Adam decided on the weekend that he’s going to give up his bouncing job on Saturday nights - one, because he wants to have Saturday nights free so he can go out, and two because he’s not credited as a bouncer yet and can get fined $5000. He told me proudly that he wasn’t going to do it anymore, but when the hotel he worked at called him at 7.30am the other day and told him they wanted him to bounce on Saturday night he seemed to agree immediately.

What was the pub doing calling him at 7.30am anyway? Pubs don’t open then.

*****

During training this week we were given lots of free stuff with the company logo on it. We all recieved polo shirts with our company’s logo on it, but they were all in size small. Nobody’s shirt fits them. Giving a size small shirt to Parappa the Rapper is an absolute joke, because when people visit our office they think he’s our in-house bouncer. I guess he can wash his car with it or something.

Eating lunch with Parappa the Rapper can be interesting. I once had KFC with him and he ordered a three piece feed, two Boss Burgers and a junior chicken burger. I swear he almost inhaled them whole. The DJ Accountant is always making jokes that Parappa the Rapper eats small children, but they’re not funny when he makes the same joke every ten minutes.

So our training continued, and a parade of various managers flowed in and out of our training room to tell us all what they did. There was one woman who flared her nostrils for every syllable that she spoke. When it came to words of four syllables or more, her nostrils flared out so much I was worried I would either get sucked in or she’d create a small tornado with the forces of air coming from out her nose.

We had a person from the payroll department come and talk to us, and they were really busy because they had to do an end of month report.

Mr Marketing: Thanks for coming to talk to everyone, I know you’re really busy at the moment.
Payroll lady: Yes, the end of the month is really busy. Quite stressful.
Mr Marketing: Oh well, it’ll all be over soon hey?
Payroll lady: Yes, but unfortunately the end of the month comes around every month.

*****

At work, Jen and I are plotting a coup to take over the office from Mr Marketing. He fully knows of this plan, so it will be fairly useless, but hey - it’s not every day you get to stage a coup. Seeing as neither Jen or myself have any leadership qualities at all, we found a plastic blow-up toy of Mr Blobby from god knows where, and have declared him our leader.
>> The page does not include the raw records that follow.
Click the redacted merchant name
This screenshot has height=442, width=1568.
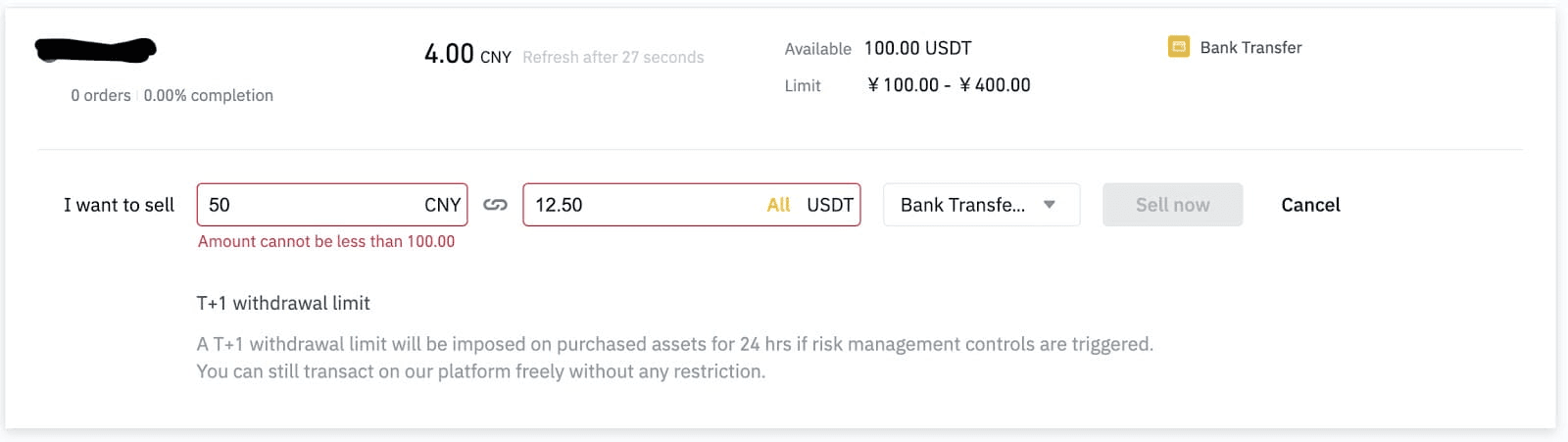[96, 50]
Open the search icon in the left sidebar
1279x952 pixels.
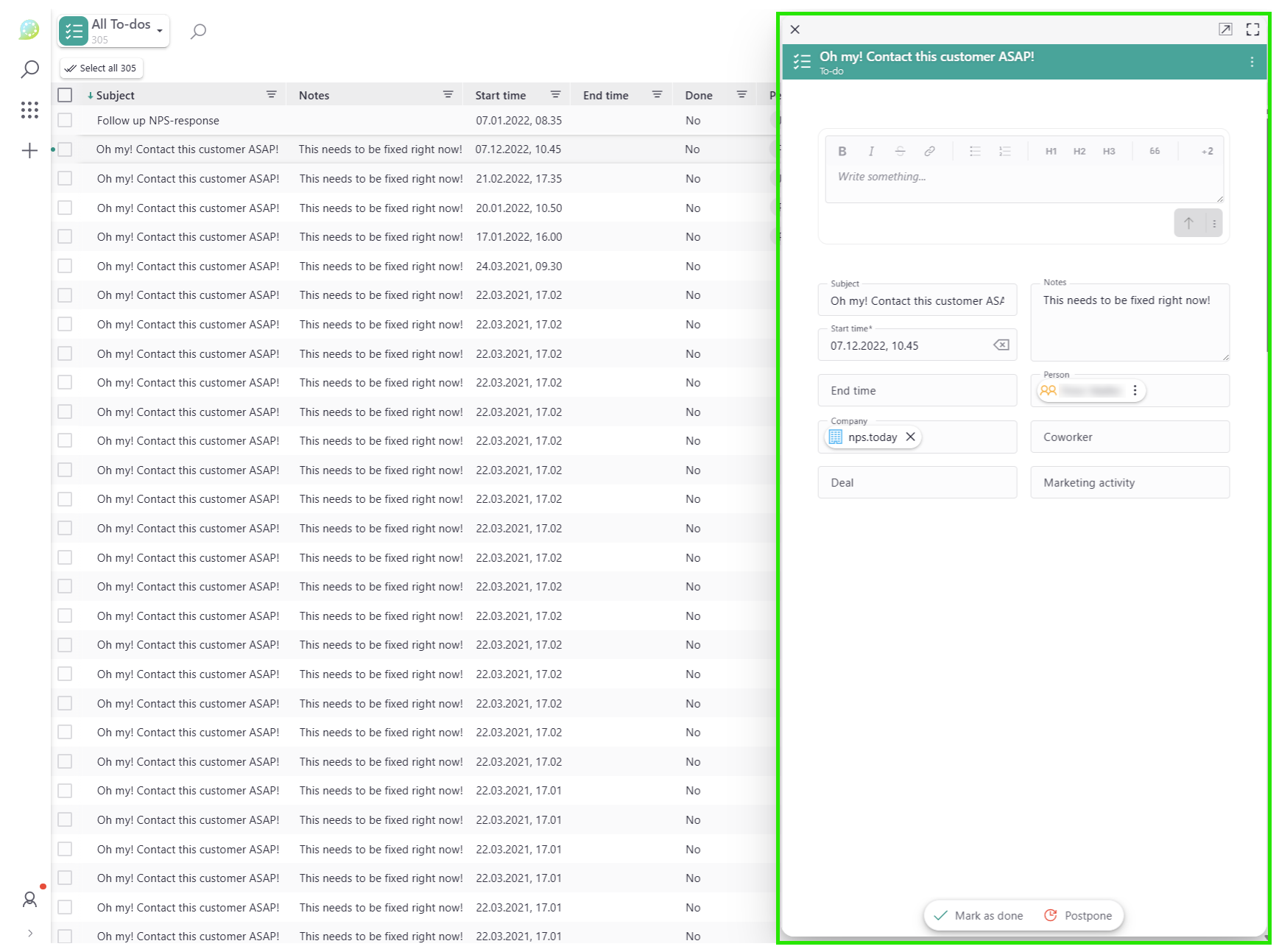coord(29,69)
I don’t think many people outside the UK would be familiar with Mr Blobby. He used to be in Noel’s House Party which was screened in Australia really early in the morning a few years ago and is now in a kid’s show in the UK. The Mail Girl (who is from the UK) loves Mr Blobby. He’s very difficult to explain… basically the only word he knows how to say is ‘blobby’ and he just runs around breaking things by accident. He looks like this:

We’ve photocopied the blowup doll and have stuck pictures up of Mr Blobby all around the office. Mr Blobby is a legend.